== PROBLÈME À RÉSOUDRE ==
Reproduisez mot pour mot l'intégralité du listing ci-dessous, sans omettre ni modifier aucune ligne.

== DONNÉES BRUTES ==
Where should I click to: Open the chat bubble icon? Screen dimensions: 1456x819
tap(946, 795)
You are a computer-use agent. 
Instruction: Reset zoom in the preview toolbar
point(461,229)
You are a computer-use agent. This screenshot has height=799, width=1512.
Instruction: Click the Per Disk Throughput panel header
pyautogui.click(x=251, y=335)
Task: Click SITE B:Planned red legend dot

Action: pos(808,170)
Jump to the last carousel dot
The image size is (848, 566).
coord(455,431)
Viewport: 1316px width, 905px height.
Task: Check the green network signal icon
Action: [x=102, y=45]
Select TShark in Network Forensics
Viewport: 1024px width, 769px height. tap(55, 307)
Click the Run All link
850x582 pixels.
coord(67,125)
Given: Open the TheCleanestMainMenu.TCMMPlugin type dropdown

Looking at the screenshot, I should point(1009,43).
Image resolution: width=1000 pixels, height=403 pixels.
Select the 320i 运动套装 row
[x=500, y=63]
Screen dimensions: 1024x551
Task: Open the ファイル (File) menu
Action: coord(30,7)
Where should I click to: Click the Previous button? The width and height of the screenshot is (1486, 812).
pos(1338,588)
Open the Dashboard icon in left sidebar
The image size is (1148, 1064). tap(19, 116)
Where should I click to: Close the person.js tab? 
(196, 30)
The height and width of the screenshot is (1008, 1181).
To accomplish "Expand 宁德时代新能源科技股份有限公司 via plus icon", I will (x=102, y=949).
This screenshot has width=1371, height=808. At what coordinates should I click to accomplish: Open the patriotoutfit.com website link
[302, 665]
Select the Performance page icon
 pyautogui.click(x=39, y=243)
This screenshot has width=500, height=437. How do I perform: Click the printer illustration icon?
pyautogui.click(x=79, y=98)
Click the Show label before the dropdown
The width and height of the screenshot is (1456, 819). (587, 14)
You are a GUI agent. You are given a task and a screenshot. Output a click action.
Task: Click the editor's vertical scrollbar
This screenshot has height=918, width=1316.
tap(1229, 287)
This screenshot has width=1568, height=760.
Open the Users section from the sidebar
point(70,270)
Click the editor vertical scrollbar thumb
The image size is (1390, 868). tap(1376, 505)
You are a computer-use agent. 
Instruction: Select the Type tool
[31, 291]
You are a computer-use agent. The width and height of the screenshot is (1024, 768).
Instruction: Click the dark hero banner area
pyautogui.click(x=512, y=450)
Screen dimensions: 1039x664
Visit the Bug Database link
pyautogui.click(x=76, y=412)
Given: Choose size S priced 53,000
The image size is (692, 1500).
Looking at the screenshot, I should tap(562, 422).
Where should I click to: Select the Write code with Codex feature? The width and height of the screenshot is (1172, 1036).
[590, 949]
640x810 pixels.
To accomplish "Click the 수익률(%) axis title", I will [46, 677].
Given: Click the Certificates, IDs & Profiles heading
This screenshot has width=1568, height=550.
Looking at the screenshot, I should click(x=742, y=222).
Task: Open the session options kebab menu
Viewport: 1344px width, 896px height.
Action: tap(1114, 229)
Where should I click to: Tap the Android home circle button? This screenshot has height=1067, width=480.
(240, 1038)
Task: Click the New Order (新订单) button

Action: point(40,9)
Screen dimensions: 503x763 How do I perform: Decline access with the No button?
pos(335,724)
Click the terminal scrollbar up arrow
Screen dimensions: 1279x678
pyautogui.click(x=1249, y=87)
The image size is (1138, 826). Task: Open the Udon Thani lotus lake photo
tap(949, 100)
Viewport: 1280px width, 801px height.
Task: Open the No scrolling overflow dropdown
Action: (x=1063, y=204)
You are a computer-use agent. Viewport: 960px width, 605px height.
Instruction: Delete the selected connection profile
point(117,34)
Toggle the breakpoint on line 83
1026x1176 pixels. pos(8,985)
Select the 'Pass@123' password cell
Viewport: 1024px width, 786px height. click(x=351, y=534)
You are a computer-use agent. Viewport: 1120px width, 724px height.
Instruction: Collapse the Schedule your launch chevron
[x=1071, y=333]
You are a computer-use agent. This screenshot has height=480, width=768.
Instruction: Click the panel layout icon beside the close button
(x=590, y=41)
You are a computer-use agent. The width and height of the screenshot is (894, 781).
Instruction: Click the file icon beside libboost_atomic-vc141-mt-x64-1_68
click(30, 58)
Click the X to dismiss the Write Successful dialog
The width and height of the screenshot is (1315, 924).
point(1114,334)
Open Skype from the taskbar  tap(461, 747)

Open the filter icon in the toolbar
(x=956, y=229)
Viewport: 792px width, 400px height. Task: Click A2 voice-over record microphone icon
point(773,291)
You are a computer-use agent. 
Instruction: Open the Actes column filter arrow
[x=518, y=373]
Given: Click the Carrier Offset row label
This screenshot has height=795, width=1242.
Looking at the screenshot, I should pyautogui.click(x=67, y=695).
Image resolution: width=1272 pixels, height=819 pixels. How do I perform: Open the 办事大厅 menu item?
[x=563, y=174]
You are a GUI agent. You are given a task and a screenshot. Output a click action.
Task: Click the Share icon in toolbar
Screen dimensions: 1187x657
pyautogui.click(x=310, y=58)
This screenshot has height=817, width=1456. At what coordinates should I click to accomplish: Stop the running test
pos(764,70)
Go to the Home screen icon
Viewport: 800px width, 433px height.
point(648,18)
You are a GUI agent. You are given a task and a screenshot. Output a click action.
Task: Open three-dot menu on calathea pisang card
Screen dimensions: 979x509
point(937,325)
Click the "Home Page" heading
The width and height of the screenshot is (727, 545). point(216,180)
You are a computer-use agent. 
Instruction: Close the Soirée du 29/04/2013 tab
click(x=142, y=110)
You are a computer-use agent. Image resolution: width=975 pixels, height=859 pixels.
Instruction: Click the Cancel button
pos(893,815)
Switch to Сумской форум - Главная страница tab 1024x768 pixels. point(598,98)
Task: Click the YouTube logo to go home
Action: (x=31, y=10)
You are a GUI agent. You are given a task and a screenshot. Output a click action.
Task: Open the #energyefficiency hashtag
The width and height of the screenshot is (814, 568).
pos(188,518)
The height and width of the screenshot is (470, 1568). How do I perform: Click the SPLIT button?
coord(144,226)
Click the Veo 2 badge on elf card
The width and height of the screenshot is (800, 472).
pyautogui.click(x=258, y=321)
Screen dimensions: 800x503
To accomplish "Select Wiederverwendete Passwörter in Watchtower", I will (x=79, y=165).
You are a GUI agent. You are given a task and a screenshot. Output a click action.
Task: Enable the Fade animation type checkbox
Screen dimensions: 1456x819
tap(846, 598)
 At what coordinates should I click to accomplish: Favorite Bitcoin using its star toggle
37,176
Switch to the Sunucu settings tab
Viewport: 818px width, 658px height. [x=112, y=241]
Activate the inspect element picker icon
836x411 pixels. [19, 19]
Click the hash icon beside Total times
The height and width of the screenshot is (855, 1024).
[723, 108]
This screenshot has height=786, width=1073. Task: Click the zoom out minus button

== SORTIE ATTENDUE ==
Where should I click to: Open the chat bubble icon? Screen dimensions: 1456x819
tap(946, 795)
You are a computer-use agent. 
Instruction: Reset zoom in the preview toolbar
point(461,229)
You are a computer-use agent. This screenshot has height=799, width=1512.
Instruction: Click the Per Disk Throughput panel header
pyautogui.click(x=251, y=335)
Task: Click SITE B:Planned red legend dot

Action: pos(808,170)
Jump to the last carousel dot
The image size is (848, 566).
coord(455,431)
Viewport: 1316px width, 905px height.
Task: Check the green network signal icon
Action: [x=102, y=45]
Select TShark in Network Forensics
Viewport: 1024px width, 769px height. tap(55, 307)
Click the Run All link
850x582 pixels.
coord(67,125)
Given: Open the TheCleanestMainMenu.TCMMPlugin type dropdown

Looking at the screenshot, I should point(1009,43).
Image resolution: width=1000 pixels, height=403 pixels.
Select the 320i 运动套装 row
[x=500, y=63]
Screen dimensions: 1024x551
Task: Open the ファイル (File) menu
Action: coord(30,7)
Where should I click to: Click the Previous button? The width and height of the screenshot is (1486, 812).
pos(1338,588)
Open the Dashboard icon in left sidebar
The image size is (1148, 1064). tap(19, 116)
Where should I click to: Close the person.js tab? 
(196, 30)
The height and width of the screenshot is (1008, 1181).
To accomplish "Expand 宁德时代新能源科技股份有限公司 via plus icon", I will (x=102, y=949).
This screenshot has width=1371, height=808. At what coordinates should I click to accomplish: Open the patriotoutfit.com website link
[302, 665]
Select the Performance page icon
 pyautogui.click(x=39, y=243)
This screenshot has width=500, height=437. How do I perform: Click the printer illustration icon?
pyautogui.click(x=79, y=98)
Click the Show label before the dropdown
The width and height of the screenshot is (1456, 819). (587, 14)
You are a GUI agent. You are given a task and a screenshot. Output a click action.
Task: Click the editor's vertical scrollbar
This screenshot has height=918, width=1316.
tap(1229, 287)
This screenshot has width=1568, height=760.
Open the Users section from the sidebar
point(70,270)
Click the editor vertical scrollbar thumb
The image size is (1390, 868). tap(1376, 505)
You are a computer-use agent. 
Instruction: Select the Type tool
[31, 291]
You are a computer-use agent. The width and height of the screenshot is (1024, 768).
Instruction: Click the dark hero banner area
pyautogui.click(x=512, y=450)
Screen dimensions: 1039x664
Visit the Bug Database link
pyautogui.click(x=76, y=412)
Given: Choose size S priced 53,000
The image size is (692, 1500).
Looking at the screenshot, I should tap(562, 422).
Where should I click to: Select the Write code with Codex feature? The width and height of the screenshot is (1172, 1036).
[590, 949]
640x810 pixels.
To accomplish "Click the 수익률(%) axis title", I will [46, 677].
Given: Click the Certificates, IDs & Profiles heading
This screenshot has width=1568, height=550.
Looking at the screenshot, I should click(x=742, y=222).
Task: Open the session options kebab menu
Viewport: 1344px width, 896px height.
Action: tap(1114, 229)
Where should I click to: Tap the Android home circle button? This screenshot has height=1067, width=480.
(240, 1038)
Task: Click the New Order (新订单) button

Action: point(40,9)
Screen dimensions: 503x763 How do I perform: Decline access with the No button?
pos(335,724)
Click the terminal scrollbar up arrow
Screen dimensions: 1279x678
pyautogui.click(x=1249, y=87)
The image size is (1138, 826). Task: Open the Udon Thani lotus lake photo
tap(949, 100)
Viewport: 1280px width, 801px height.
Task: Open the No scrolling overflow dropdown
Action: (x=1063, y=204)
You are a computer-use agent. Viewport: 960px width, 605px height.
Instruction: Delete the selected connection profile
point(117,34)
Toggle the breakpoint on line 83
1026x1176 pixels. pos(8,985)
Select the 'Pass@123' password cell
Viewport: 1024px width, 786px height. click(x=351, y=534)
You are a computer-use agent. Viewport: 1120px width, 724px height.
Instruction: Collapse the Schedule your launch chevron
[x=1071, y=333]
You are a computer-use agent. This screenshot has height=480, width=768.
Instruction: Click the panel layout icon beside the close button
(x=590, y=41)
You are a computer-use agent. The width and height of the screenshot is (894, 781).
Instruction: Click the file icon beside libboost_atomic-vc141-mt-x64-1_68
click(30, 58)
Click the X to dismiss the Write Successful dialog
The width and height of the screenshot is (1315, 924).
point(1114,334)
Open Skype from the taskbar  tap(461, 747)

Open the filter icon in the toolbar
(x=956, y=229)
Viewport: 792px width, 400px height. Task: Click A2 voice-over record microphone icon
point(773,291)
You are a computer-use agent. 
Instruction: Open the Actes column filter arrow
[x=518, y=373]
Given: Click the Carrier Offset row label
This screenshot has height=795, width=1242.
Looking at the screenshot, I should pyautogui.click(x=67, y=695).
Image resolution: width=1272 pixels, height=819 pixels. How do I perform: Open the 办事大厅 menu item?
[x=563, y=174]
You are a GUI agent. You are given a task and a screenshot. Output a click action.
Task: Click the Share icon in toolbar
Screen dimensions: 1187x657
pyautogui.click(x=310, y=58)
This screenshot has height=817, width=1456. At what coordinates should I click to accomplish: Stop the running test
pos(764,70)
Go to the Home screen icon
Viewport: 800px width, 433px height.
point(648,18)
You are a GUI agent. You are given a task and a screenshot. Output a click action.
Task: Open three-dot menu on calathea pisang card
Screen dimensions: 979x509
point(937,325)
Click the "Home Page" heading
The width and height of the screenshot is (727, 545). point(216,180)
You are a computer-use agent. 
Instruction: Close the Soirée du 29/04/2013 tab
click(x=142, y=110)
You are a computer-use agent. Image resolution: width=975 pixels, height=859 pixels.
Instruction: Click the Cancel button
pos(893,815)
Switch to Сумской форум - Главная страница tab 1024x768 pixels. point(598,98)
Task: Click the YouTube logo to go home
Action: (x=31, y=10)
You are a GUI agent. You are given a task and a screenshot. Output a click action.
Task: Open the #energyefficiency hashtag
The width and height of the screenshot is (814, 568).
pos(188,518)
The height and width of the screenshot is (470, 1568). How do I perform: Click the SPLIT button?
coord(144,226)
Click the Veo 2 badge on elf card
The width and height of the screenshot is (800, 472).
pyautogui.click(x=258, y=321)
Screen dimensions: 800x503
To accomplish "Select Wiederverwendete Passwörter in Watchtower", I will (x=79, y=165).
You are a GUI agent. You are given a task and a screenshot. Output a click action.
Task: Enable the Fade animation type checkbox
Screen dimensions: 1456x819
tap(846, 598)
 At what coordinates should I click to accomplish: Favorite Bitcoin using its star toggle
37,176
Switch to the Sunucu settings tab
Viewport: 818px width, 658px height. [x=112, y=241]
Activate the inspect element picker icon
836x411 pixels. [19, 19]
Click the hash icon beside Total times
The height and width of the screenshot is (855, 1024).
[723, 108]
This screenshot has height=786, width=1073. Task: Click the zoom out minus button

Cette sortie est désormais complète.